INPUT RECORDS section start
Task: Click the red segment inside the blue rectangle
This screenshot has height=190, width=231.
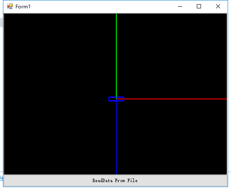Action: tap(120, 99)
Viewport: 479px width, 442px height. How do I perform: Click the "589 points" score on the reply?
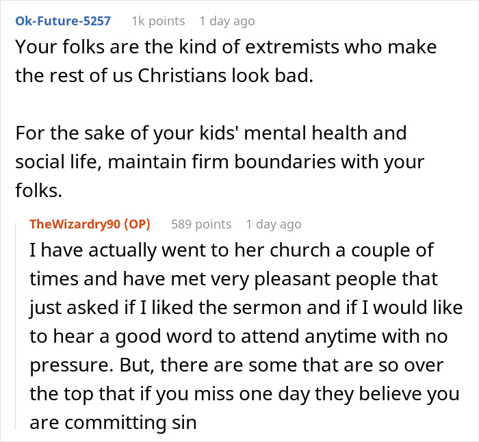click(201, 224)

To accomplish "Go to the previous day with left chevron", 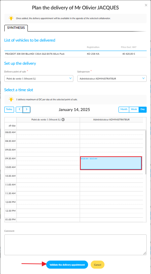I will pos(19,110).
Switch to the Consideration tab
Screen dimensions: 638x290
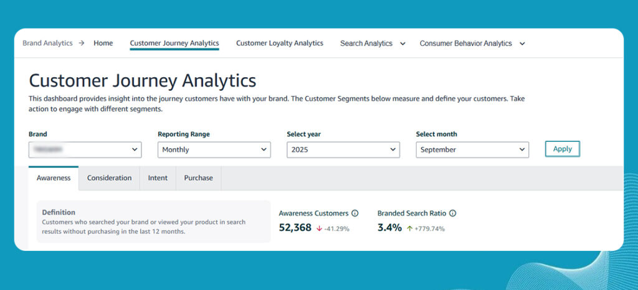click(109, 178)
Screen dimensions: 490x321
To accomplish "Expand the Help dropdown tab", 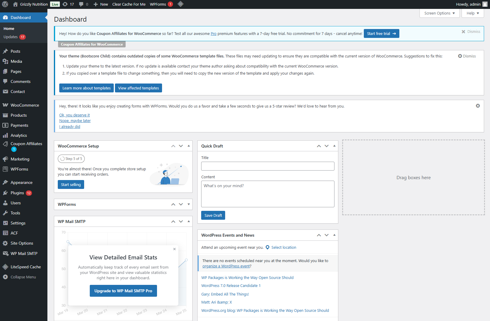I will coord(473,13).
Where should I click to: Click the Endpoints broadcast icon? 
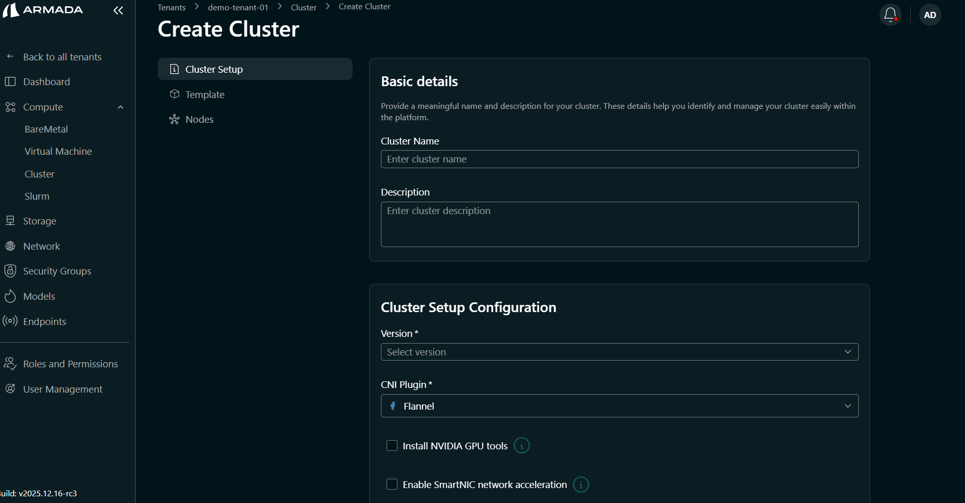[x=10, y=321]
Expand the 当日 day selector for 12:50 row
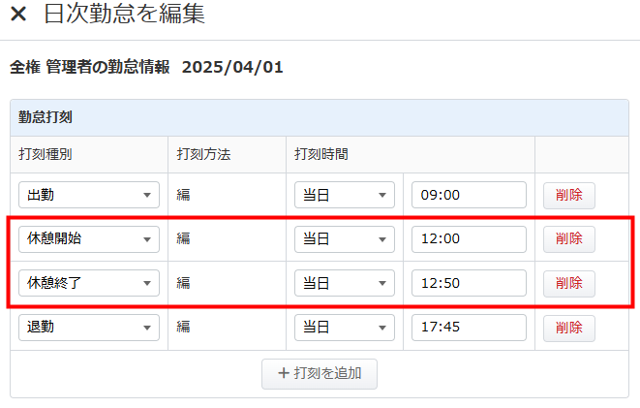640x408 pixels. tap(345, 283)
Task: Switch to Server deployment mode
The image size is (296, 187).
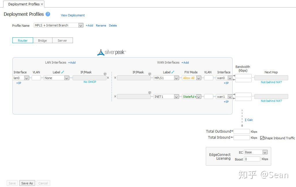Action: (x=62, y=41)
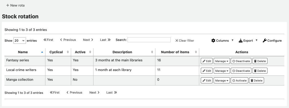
INPUT RECORDS section end
EXERCISE INSTRUCTIONS: Looking at the records above, count the lines where the word "Task" appears. State only the number.

FINISHED EXERCISE: 2